Exercise – Repeat the material exactly, every line of it.

Exercise inputs –
◇ ◇ ◇ ◇
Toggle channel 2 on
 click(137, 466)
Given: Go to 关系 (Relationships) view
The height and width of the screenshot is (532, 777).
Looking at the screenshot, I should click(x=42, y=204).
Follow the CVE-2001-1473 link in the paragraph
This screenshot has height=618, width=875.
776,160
◇ ◇ ◇ ◇
Solved exercise –
Toggle channel 2 on
 click(137, 466)
Given: Go to 关系 (Relationships) view
The height and width of the screenshot is (532, 777).
Looking at the screenshot, I should click(x=42, y=204).
Follow the CVE-2001-1473 link in the paragraph
This screenshot has height=618, width=875.
776,160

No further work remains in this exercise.